▸ **Exercise prompt**:
Each record that follows is to be output in full, precisely as written.

▸ **Dataset records**:
--- START ---

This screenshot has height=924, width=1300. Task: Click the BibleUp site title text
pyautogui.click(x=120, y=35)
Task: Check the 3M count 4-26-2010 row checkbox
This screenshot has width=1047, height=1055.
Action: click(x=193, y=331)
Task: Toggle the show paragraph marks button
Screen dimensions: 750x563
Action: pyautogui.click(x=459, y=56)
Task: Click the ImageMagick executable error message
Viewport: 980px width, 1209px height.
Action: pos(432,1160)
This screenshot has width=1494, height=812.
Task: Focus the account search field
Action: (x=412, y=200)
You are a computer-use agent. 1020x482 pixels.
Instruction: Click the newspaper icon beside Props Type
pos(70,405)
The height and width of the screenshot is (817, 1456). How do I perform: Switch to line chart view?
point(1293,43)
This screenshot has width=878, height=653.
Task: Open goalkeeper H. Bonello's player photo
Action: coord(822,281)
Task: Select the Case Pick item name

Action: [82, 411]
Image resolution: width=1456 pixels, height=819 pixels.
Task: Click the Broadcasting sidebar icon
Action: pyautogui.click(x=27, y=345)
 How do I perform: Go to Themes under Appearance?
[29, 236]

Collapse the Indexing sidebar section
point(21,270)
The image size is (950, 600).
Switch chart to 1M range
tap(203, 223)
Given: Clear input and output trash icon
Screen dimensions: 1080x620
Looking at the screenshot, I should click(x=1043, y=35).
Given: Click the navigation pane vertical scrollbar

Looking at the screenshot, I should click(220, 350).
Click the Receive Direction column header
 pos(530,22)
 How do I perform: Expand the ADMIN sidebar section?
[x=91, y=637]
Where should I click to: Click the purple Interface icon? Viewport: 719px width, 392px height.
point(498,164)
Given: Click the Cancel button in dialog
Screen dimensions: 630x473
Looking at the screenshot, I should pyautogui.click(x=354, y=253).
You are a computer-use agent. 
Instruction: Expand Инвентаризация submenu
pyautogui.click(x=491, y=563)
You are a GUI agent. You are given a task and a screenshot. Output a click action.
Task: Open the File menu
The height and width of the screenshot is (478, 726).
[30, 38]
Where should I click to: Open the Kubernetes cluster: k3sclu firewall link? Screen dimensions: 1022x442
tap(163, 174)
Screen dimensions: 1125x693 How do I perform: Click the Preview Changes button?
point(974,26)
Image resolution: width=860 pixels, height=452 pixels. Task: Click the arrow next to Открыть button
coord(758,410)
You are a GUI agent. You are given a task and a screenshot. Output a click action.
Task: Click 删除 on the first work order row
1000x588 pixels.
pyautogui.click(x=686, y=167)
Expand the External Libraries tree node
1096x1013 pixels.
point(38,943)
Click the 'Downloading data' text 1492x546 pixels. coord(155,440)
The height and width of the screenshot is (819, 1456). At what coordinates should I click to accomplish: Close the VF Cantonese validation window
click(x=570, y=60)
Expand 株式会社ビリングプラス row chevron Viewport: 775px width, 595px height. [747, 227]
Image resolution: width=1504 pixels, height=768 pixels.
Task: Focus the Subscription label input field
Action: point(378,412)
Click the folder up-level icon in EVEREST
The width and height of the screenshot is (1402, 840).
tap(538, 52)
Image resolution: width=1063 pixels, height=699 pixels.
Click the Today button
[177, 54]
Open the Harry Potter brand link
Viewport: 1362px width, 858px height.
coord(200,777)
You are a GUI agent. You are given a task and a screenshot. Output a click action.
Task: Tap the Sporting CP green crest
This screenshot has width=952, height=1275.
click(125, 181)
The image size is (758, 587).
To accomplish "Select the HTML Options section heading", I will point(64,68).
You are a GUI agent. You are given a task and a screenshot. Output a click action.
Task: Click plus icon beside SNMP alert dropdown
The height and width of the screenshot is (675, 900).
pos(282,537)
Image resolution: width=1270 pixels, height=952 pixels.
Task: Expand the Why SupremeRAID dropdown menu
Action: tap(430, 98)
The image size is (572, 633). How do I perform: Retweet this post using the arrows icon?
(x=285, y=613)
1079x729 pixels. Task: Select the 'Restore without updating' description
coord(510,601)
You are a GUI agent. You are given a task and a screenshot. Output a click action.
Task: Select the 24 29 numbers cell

--- END ---

▸ **Written answer**:
This screenshot has height=924, width=1300. Task: Click the BibleUp site title text
pyautogui.click(x=120, y=35)
Task: Check the 3M count 4-26-2010 row checkbox
This screenshot has width=1047, height=1055.
Action: click(x=193, y=331)
Task: Toggle the show paragraph marks button
Screen dimensions: 750x563
Action: pyautogui.click(x=459, y=56)
Task: Click the ImageMagick executable error message
Viewport: 980px width, 1209px height.
Action: pos(432,1160)
This screenshot has width=1494, height=812.
Task: Focus the account search field
Action: (x=412, y=200)
You are a computer-use agent. 1020x482 pixels.
Instruction: Click the newspaper icon beside Props Type
pos(70,405)
The height and width of the screenshot is (817, 1456). How do I perform: Switch to line chart view?
point(1293,43)
This screenshot has width=878, height=653.
Task: Open goalkeeper H. Bonello's player photo
Action: coord(822,281)
Task: Select the Case Pick item name

Action: [82, 411]
Image resolution: width=1456 pixels, height=819 pixels.
Task: Click the Broadcasting sidebar icon
Action: pyautogui.click(x=27, y=345)
 How do I perform: Go to Themes under Appearance?
[29, 236]

Collapse the Indexing sidebar section
point(21,270)
The image size is (950, 600).
Switch chart to 1M range
tap(203, 223)
Given: Clear input and output trash icon
Screen dimensions: 1080x620
Looking at the screenshot, I should click(x=1043, y=35).
Given: Click the navigation pane vertical scrollbar

Looking at the screenshot, I should click(220, 350).
Click the Receive Direction column header
 pos(530,22)
 How do I perform: Expand the ADMIN sidebar section?
[x=91, y=637]
Where should I click to: Click the purple Interface icon? Viewport: 719px width, 392px height.
point(498,164)
Given: Click the Cancel button in dialog
Screen dimensions: 630x473
Looking at the screenshot, I should pyautogui.click(x=354, y=253).
You are a computer-use agent. 
Instruction: Expand Инвентаризация submenu
pyautogui.click(x=491, y=563)
You are a GUI agent. You are given a task and a screenshot. Output a click action.
Task: Open the File menu
The height and width of the screenshot is (478, 726).
[30, 38]
Where should I click to: Open the Kubernetes cluster: k3sclu firewall link? Screen dimensions: 1022x442
tap(163, 174)
Screen dimensions: 1125x693 How do I perform: Click the Preview Changes button?
point(974,26)
Image resolution: width=860 pixels, height=452 pixels. Task: Click the arrow next to Открыть button
coord(758,410)
You are a GUI agent. You are given a task and a screenshot. Output a click action.
Task: Click 删除 on the first work order row
1000x588 pixels.
pyautogui.click(x=686, y=167)
Expand the External Libraries tree node
1096x1013 pixels.
point(38,943)
Click the 'Downloading data' text 1492x546 pixels. coord(155,440)
The height and width of the screenshot is (819, 1456). At what coordinates should I click to accomplish: Close the VF Cantonese validation window
click(x=570, y=60)
Expand 株式会社ビリングプラス row chevron Viewport: 775px width, 595px height. [747, 227]
Image resolution: width=1504 pixels, height=768 pixels.
Task: Focus the Subscription label input field
Action: point(378,412)
Click the folder up-level icon in EVEREST
The width and height of the screenshot is (1402, 840).
tap(538, 52)
Image resolution: width=1063 pixels, height=699 pixels.
Click the Today button
[177, 54]
Open the Harry Potter brand link
Viewport: 1362px width, 858px height.
coord(200,777)
You are a GUI agent. You are given a task and a screenshot. Output a click action.
Task: Tap the Sporting CP green crest
This screenshot has width=952, height=1275.
click(125, 181)
The image size is (758, 587).
To accomplish "Select the HTML Options section heading", I will point(64,68).
You are a GUI agent. You are given a task and a screenshot. Output a click action.
Task: Click plus icon beside SNMP alert dropdown
The height and width of the screenshot is (675, 900).
pos(282,537)
Image resolution: width=1270 pixels, height=952 pixels.
Task: Expand the Why SupremeRAID dropdown menu
Action: tap(430, 98)
The image size is (572, 633). How do I perform: Retweet this post using the arrows icon?
(x=285, y=613)
1079x729 pixels. Task: Select the 'Restore without updating' description
coord(510,601)
You are a GUI agent. You are given a task and a screenshot. Output a click action.
Task: Select the 24 29 numbers cell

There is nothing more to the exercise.